How it's Diagnosed: videos
Laboratory tests to measure ACTH and cortisol levels, high-dose dexamethasone suppression test, imaging studies (CT, MRI, PET scans) to identify the tumor source, and inferior petrosal sinus sampling to differentiate ectopic from pituitary ACTH production.

Treatment:
Surgical removal of the ACTH-secreting tumor, medical therapy to control cortisol levels, radiation therapy, and/or chemotherapy if surgery is not feasible.

Medications:
Medications to manage cortisol levels include metyrapone (steroidogenesis inhibitor), ketoconazole (antifungal with cortisol-lowering effects), or mitotane (adrenolytic agent). In severe cases, mifepristone (glucocorticoid receptor antagonist) may be used to block cortisol effects.

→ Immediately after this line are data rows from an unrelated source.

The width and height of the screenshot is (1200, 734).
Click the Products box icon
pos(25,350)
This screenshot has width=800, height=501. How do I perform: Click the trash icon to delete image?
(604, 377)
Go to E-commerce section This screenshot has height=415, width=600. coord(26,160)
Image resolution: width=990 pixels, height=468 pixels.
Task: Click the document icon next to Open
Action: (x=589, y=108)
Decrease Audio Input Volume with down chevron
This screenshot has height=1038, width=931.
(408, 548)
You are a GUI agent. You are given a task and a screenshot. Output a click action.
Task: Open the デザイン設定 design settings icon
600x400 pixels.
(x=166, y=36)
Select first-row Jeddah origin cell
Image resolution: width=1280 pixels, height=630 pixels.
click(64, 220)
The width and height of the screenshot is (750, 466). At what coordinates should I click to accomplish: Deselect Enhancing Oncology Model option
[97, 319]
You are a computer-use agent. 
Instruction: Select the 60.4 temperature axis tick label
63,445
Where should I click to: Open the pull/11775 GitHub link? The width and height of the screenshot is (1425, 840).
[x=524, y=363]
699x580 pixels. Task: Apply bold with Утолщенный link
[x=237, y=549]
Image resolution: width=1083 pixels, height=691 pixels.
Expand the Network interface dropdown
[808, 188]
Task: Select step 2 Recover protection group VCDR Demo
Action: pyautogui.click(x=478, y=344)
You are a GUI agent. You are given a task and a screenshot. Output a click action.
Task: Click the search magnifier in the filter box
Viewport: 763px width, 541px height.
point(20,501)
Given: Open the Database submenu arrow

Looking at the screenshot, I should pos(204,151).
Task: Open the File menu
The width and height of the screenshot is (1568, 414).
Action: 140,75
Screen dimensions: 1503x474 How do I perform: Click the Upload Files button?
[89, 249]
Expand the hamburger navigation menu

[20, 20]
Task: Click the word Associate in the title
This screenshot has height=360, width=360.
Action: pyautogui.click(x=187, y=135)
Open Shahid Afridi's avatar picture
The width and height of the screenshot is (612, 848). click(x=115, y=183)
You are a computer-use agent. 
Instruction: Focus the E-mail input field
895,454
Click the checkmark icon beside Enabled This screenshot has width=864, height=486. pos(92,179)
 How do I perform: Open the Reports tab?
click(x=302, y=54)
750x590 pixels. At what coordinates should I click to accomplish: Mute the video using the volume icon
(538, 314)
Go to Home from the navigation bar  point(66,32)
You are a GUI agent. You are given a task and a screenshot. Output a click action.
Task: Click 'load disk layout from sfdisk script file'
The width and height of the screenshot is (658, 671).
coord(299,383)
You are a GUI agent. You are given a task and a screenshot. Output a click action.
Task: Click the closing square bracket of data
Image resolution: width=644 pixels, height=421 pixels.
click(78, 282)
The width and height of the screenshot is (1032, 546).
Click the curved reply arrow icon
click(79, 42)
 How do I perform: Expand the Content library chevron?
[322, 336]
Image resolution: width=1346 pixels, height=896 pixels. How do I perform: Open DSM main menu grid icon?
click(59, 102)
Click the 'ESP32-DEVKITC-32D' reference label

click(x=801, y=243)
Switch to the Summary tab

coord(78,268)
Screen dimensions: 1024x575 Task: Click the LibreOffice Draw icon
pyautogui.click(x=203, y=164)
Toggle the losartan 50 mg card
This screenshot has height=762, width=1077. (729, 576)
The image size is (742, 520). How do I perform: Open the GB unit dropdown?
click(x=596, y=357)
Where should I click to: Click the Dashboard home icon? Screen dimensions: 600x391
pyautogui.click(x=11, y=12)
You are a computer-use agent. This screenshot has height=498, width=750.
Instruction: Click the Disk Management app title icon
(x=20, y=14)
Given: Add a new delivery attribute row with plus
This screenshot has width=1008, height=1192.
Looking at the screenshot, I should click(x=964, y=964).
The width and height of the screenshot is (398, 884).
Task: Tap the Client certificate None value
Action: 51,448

Prevalence: How common the health condition is within a specific population.
Rare, occurring in approximately 10–20% of cases of Cushing syndrome.

Risk Factors: Factors or behaviors that increase the likelihood of developing the condition.
Presence of certain cancers (e.g., small cell lung cancer, pancreatic neuroendocrine tumors), genetic predisposition to endocrine tumors.

Prognosis: The expected outcome or course of the condition over time.
Prognosis depends on the underlying tumor type, stage, and response to treatment. Early diagnosis and tumor removal significantly improve outcomes.

Complications: Additional problems or conditions that may arise as a result of the original condition.
Long-term hypercortisolism can lead to cardiovascular disease, diabetes, infections, osteoporosis, and psychological disorders.